**Your assignment**
Please, without any pictures, transcribe the lines from the one holding "Viewport: 842px width, 633px" to the end of the listing, both ends included.

**Information**
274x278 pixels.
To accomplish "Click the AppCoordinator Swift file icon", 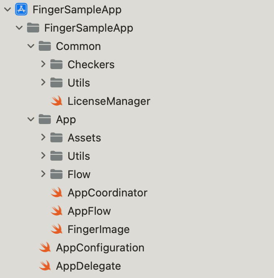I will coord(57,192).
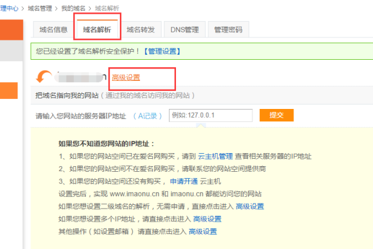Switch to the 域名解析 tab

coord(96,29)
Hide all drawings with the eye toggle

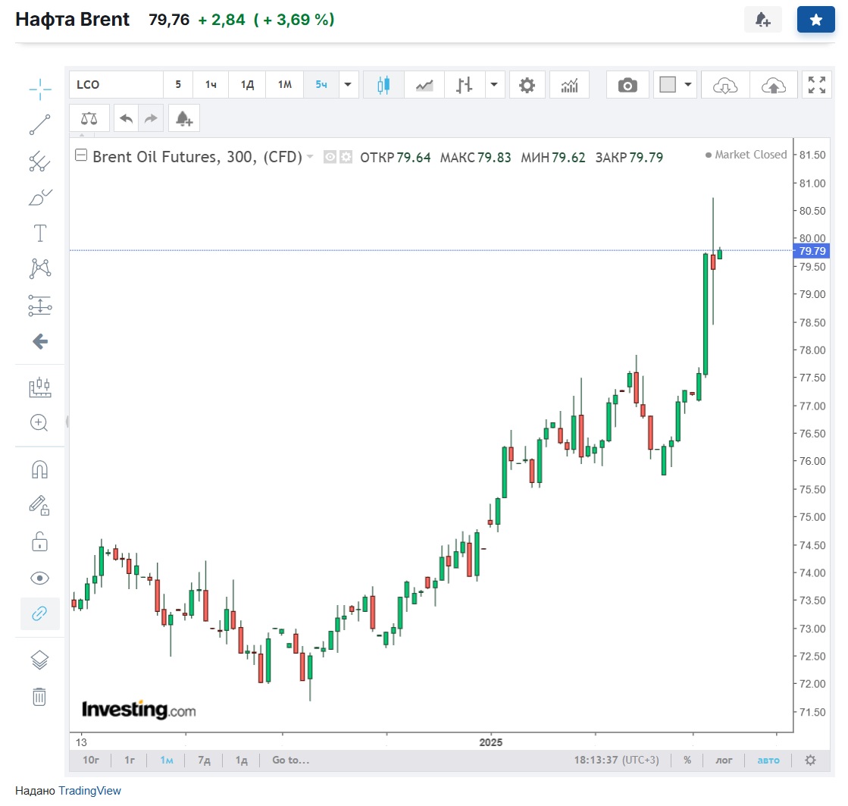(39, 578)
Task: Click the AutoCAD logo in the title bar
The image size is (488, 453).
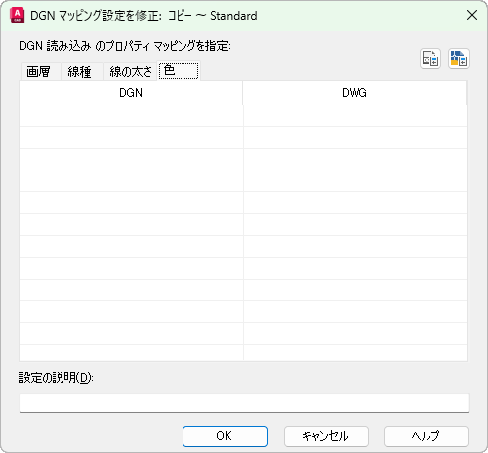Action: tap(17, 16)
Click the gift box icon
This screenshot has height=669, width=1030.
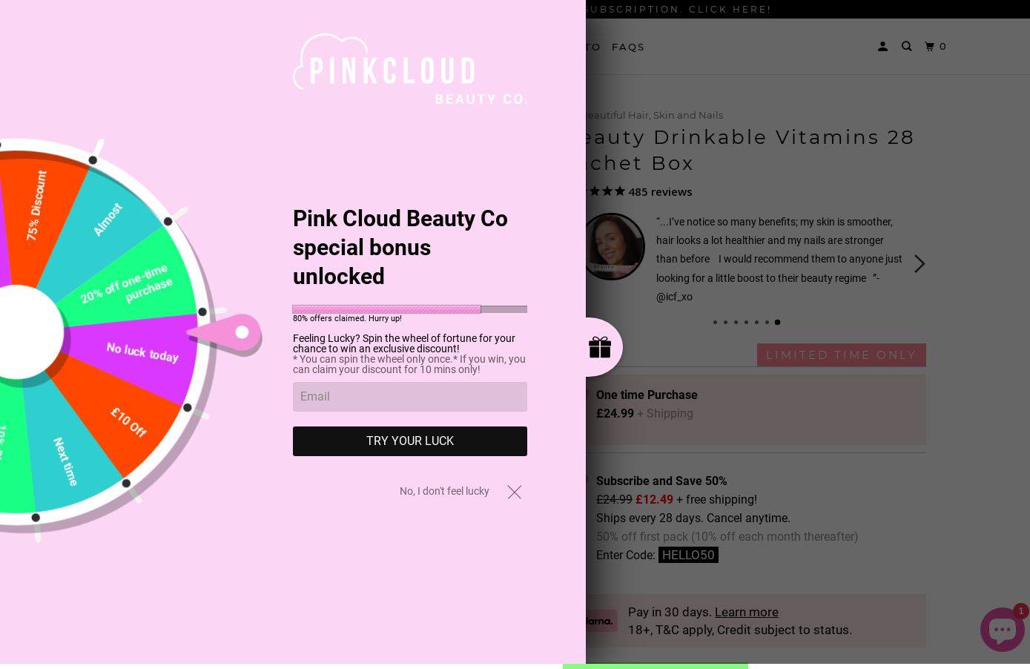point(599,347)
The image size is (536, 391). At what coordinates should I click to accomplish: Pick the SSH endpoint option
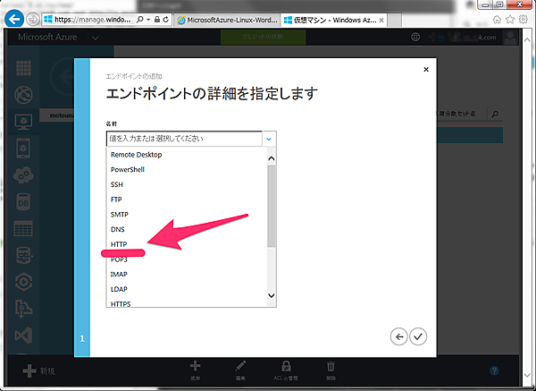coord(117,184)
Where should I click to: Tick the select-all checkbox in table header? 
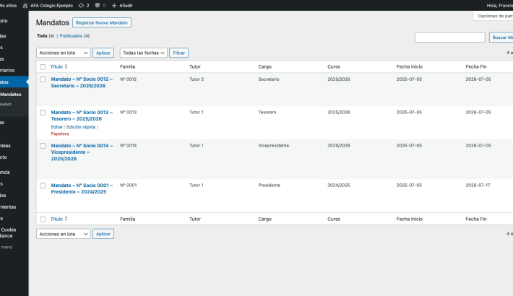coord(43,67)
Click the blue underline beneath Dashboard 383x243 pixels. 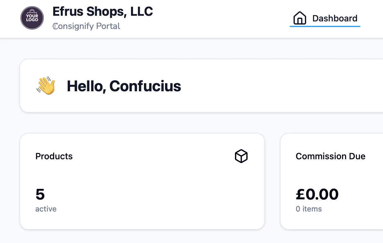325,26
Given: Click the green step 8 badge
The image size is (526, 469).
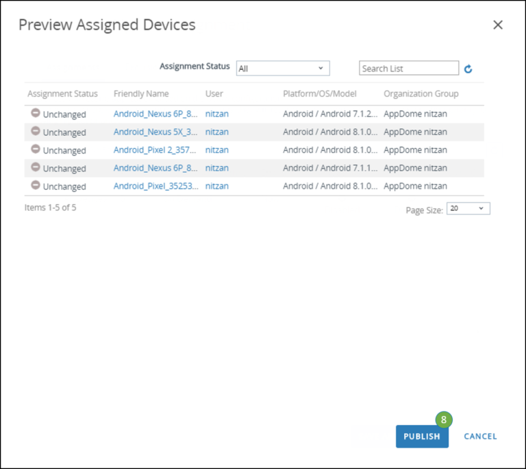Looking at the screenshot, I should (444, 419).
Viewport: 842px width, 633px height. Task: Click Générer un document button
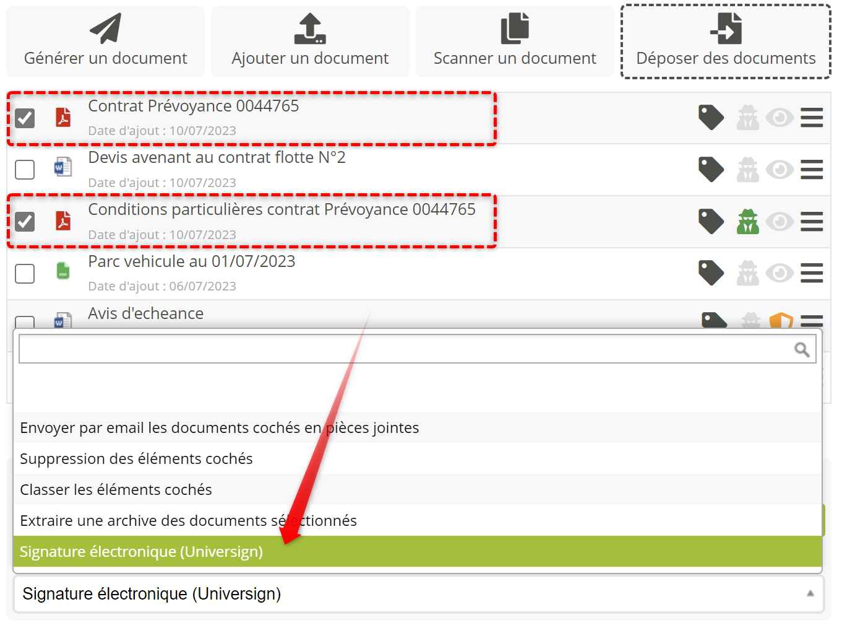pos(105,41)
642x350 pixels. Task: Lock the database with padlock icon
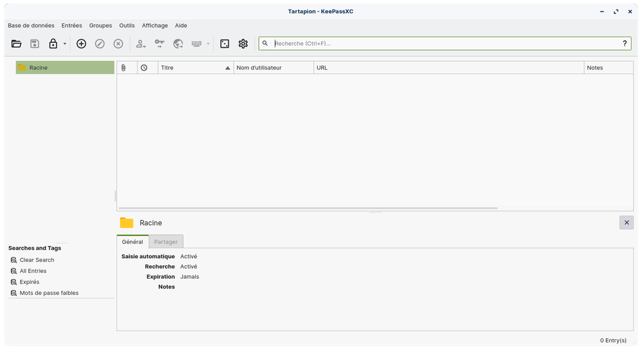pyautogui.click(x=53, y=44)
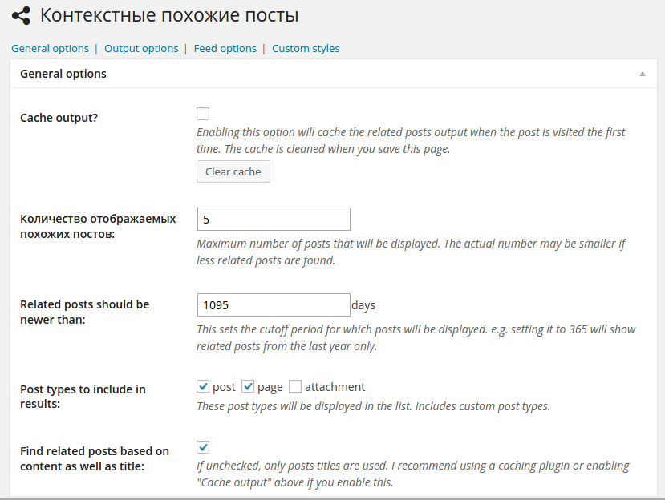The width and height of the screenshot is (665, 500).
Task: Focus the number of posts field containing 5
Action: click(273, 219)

**Task result**
Viewport: 842px width, 633px height. Task: Click Générer un document button
pos(105,41)
642x350 pixels. Task: Lock the database with padlock icon
pyautogui.click(x=53, y=44)
The width and height of the screenshot is (665, 500).
Task: Focus the number of posts field containing 5
Action: click(273, 219)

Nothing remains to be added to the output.